Exercise aim -
Please copy the lines below word for word, from the first line through the line that contains "pos(298,133)", including that line.

Material for this task -

- - -

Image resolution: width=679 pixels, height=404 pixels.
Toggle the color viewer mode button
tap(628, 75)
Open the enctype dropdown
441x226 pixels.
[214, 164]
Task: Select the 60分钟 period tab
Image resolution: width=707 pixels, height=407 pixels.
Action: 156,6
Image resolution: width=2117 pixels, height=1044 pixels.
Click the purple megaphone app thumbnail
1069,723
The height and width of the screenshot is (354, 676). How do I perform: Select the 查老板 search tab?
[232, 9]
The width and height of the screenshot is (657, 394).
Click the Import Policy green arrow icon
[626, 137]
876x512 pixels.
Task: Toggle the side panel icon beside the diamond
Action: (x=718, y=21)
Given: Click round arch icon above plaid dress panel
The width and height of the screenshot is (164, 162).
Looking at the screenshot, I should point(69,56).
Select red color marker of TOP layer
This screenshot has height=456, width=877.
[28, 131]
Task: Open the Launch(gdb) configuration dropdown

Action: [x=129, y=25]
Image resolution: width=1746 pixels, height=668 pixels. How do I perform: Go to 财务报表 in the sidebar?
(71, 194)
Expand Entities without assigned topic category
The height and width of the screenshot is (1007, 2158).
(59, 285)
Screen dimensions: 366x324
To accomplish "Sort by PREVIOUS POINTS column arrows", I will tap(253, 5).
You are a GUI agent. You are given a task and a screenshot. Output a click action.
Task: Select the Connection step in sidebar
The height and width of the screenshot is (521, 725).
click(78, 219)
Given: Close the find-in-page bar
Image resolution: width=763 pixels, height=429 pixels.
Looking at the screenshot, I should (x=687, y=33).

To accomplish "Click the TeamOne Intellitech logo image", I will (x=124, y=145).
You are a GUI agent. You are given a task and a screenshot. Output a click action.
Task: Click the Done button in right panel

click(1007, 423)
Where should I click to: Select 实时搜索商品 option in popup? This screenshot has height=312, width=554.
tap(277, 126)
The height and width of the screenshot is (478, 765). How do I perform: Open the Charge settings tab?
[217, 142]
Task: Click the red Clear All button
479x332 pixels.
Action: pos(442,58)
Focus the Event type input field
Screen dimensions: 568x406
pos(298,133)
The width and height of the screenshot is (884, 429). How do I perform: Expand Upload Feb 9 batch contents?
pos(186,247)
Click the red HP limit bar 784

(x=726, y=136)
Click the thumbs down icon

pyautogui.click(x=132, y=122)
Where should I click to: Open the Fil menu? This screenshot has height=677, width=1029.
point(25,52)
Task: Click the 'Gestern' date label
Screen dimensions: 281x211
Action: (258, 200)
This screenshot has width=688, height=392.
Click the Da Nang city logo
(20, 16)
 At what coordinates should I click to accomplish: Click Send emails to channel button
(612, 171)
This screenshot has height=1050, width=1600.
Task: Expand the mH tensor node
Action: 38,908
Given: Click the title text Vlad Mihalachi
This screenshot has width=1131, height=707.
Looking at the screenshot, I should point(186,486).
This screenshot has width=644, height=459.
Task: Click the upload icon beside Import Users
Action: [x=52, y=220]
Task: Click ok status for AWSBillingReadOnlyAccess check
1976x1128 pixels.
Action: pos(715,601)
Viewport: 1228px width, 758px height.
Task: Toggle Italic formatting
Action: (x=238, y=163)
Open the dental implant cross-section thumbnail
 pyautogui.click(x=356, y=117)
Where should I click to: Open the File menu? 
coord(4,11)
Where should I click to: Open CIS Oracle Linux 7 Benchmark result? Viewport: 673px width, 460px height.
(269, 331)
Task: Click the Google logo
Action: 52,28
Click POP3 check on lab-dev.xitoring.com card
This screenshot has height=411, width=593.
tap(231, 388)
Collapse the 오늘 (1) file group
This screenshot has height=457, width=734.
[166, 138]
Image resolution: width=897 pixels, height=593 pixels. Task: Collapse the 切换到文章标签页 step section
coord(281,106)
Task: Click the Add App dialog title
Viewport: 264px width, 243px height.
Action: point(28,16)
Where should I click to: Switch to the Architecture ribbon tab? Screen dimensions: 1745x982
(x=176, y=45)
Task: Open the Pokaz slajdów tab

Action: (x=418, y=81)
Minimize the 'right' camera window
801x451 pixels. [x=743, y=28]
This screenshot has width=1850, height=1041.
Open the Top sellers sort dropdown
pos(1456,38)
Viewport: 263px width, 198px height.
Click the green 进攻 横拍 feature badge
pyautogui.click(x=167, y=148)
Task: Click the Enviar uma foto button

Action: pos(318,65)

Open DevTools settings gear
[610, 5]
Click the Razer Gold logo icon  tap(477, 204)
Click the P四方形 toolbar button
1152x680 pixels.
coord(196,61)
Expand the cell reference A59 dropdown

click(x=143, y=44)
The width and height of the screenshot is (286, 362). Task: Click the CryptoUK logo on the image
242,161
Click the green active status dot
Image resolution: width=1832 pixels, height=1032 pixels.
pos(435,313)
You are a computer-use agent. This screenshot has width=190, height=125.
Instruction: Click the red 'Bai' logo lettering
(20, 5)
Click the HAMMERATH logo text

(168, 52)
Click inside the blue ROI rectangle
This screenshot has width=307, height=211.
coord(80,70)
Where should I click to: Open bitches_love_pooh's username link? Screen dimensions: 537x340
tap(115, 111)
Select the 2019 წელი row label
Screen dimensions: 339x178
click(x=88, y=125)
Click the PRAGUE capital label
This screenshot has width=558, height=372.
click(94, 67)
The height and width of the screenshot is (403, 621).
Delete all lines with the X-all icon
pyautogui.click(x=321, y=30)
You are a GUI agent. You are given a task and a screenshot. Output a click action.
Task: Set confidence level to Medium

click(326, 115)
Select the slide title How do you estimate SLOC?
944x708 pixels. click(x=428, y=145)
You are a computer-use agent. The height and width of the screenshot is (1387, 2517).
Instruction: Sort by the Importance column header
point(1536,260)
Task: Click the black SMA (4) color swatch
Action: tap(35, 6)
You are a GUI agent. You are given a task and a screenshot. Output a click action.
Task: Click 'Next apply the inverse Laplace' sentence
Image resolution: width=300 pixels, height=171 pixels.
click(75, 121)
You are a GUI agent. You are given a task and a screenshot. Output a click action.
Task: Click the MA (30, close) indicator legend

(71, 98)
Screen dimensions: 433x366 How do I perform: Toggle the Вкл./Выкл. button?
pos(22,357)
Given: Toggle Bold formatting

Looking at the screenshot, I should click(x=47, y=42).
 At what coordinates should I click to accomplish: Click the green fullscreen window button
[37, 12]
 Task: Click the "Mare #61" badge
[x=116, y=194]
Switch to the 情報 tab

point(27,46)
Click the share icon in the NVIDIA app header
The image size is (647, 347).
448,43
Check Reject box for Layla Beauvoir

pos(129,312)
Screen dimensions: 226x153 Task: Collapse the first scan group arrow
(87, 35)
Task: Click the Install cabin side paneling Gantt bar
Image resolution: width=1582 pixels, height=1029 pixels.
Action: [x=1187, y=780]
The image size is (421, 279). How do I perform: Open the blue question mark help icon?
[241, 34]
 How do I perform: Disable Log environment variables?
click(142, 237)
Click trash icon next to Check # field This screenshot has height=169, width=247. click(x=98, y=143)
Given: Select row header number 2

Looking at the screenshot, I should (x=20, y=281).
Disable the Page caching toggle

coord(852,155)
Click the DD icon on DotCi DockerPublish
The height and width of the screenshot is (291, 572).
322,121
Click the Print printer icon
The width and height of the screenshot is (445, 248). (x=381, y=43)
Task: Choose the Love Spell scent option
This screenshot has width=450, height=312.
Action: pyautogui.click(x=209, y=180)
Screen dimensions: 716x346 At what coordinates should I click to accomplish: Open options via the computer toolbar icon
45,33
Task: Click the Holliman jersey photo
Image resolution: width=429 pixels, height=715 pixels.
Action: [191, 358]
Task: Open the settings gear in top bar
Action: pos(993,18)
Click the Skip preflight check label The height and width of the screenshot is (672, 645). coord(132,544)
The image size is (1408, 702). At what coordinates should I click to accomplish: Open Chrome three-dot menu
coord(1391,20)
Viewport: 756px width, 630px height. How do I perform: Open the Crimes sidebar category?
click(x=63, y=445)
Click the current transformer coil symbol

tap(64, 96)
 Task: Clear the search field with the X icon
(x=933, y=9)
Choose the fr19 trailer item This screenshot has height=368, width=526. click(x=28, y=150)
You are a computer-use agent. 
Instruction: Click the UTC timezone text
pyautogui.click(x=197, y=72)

- - -

Written response -
Image resolution: width=679 pixels, height=404 pixels.
Toggle the color viewer mode button
tap(628, 75)
Open the enctype dropdown
441x226 pixels.
[214, 164]
Task: Select the 60分钟 period tab
Image resolution: width=707 pixels, height=407 pixels.
Action: 156,6
Image resolution: width=2117 pixels, height=1044 pixels.
Click the purple megaphone app thumbnail
1069,723
The height and width of the screenshot is (354, 676). How do I perform: Select the 查老板 search tab?
[232, 9]
The width and height of the screenshot is (657, 394).
Click the Import Policy green arrow icon
[626, 137]
876x512 pixels.
Task: Toggle the side panel icon beside the diamond
Action: (x=718, y=21)
Given: Click round arch icon above plaid dress panel
The width and height of the screenshot is (164, 162).
Looking at the screenshot, I should point(69,56).
Select red color marker of TOP layer
This screenshot has height=456, width=877.
[28, 131]
Task: Open the Launch(gdb) configuration dropdown

Action: [x=129, y=25]
Image resolution: width=1746 pixels, height=668 pixels. How do I perform: Go to 财务报表 in the sidebar?
(71, 194)
Expand Entities without assigned topic category
The height and width of the screenshot is (1007, 2158).
(59, 285)
Screen dimensions: 366x324
To accomplish "Sort by PREVIOUS POINTS column arrows", I will tap(253, 5).
You are a GUI agent. You are given a task and a screenshot. Output a click action.
Task: Select the Connection step in sidebar
The height and width of the screenshot is (521, 725).
click(78, 219)
Given: Close the find-in-page bar
Image resolution: width=763 pixels, height=429 pixels.
Looking at the screenshot, I should (x=687, y=33).

To accomplish "Click the TeamOne Intellitech logo image", I will (x=124, y=145).
You are a GUI agent. You are given a task and a screenshot. Output a click action.
Task: Click the Done button in right panel

click(1007, 423)
Where should I click to: Select 实时搜索商品 option in popup? This screenshot has height=312, width=554.
tap(277, 126)
The height and width of the screenshot is (478, 765). How do I perform: Open the Charge settings tab?
[217, 142]
Task: Click the red Clear All button
479x332 pixels.
Action: pos(442,58)
Focus the Event type input field
Screen dimensions: 568x406
pos(298,133)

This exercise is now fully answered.